Reassembling and offloading fragmented packets
NP7 processors support reassembling and offloading fragmented IPv4 and IPv6 packets. The NP7 processor uses defrag/reassembly (DFR) to re-assemble fragmented packets. The NP7 can re-assemble and offload packets that have been fragmented into two packets (1 header and 1 packet fragment). Traffic that has been fragmented into more that two packets is handled by the CPU.

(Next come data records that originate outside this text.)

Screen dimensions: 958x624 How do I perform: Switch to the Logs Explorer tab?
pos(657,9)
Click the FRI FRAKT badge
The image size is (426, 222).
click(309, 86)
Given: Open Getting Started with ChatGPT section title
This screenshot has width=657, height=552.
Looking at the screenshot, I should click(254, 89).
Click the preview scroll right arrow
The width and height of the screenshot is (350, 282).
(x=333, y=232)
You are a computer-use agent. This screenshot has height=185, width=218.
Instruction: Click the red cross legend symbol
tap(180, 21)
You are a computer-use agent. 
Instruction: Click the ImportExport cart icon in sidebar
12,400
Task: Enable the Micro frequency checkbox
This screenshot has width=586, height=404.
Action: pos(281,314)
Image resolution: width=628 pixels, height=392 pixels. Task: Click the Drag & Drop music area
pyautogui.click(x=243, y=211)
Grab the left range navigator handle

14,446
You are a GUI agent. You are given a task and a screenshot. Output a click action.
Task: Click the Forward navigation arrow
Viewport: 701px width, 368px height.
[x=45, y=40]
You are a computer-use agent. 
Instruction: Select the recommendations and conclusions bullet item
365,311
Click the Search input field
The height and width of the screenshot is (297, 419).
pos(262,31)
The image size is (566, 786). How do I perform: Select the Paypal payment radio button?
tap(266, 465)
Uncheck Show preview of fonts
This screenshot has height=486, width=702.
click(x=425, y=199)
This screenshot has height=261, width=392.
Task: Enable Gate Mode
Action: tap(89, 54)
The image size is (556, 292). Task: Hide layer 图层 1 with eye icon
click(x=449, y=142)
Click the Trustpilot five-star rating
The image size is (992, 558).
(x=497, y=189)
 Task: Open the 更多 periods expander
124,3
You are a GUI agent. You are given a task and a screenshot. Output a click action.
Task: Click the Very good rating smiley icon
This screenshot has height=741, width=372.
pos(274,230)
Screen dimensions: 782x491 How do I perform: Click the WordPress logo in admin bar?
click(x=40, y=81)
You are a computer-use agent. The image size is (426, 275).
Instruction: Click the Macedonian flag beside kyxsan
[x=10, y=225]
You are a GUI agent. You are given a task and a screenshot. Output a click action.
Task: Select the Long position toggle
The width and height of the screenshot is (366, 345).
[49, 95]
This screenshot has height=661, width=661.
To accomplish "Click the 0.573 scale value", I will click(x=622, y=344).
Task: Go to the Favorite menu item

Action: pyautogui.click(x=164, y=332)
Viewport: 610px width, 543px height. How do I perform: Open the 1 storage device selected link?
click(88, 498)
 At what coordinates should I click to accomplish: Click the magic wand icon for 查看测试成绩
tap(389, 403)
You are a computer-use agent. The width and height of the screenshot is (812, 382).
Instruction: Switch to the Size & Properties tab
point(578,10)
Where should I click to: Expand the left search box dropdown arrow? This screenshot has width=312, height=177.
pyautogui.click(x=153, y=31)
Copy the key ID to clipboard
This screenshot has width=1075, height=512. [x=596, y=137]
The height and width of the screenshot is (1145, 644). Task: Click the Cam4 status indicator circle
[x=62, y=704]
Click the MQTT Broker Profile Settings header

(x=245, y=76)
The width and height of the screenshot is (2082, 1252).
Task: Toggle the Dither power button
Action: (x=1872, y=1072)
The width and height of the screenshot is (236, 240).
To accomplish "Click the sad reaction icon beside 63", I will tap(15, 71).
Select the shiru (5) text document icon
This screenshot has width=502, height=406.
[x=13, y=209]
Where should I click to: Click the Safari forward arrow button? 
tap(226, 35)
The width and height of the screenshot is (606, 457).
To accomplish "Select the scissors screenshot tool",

Reassembling and offloading fragmented packets is disabled by default and all fragmented packets are handled by the CPU. If your system is processing relative large amounts of fragmented packets, you can use the following command to improve performance by reassembling and offloading them using NP7 processors:
config system npu
config ip-reassembly
set status {disable | enable}
set min_timeout <micro-seconds>
set max_timeout <micro-seconds>
end
Where:
status
, enable or disable IP reassembly. IP reassembly is disabled by default.
min_timeout
is the minimum timeout value for IP reassembly in the range 5 to 600,000,000 μs (micro seconds). The default min-timeout is 64 μs.
max_timeout
is the maximum timeout value for IP reassembly 5 to 600,000,000 μs. The default max-timeout is 1000 μs.
The timeouts are quite sensitive and may require tuning to get best performance depending on your network and FortiGate configuration and traffic mix.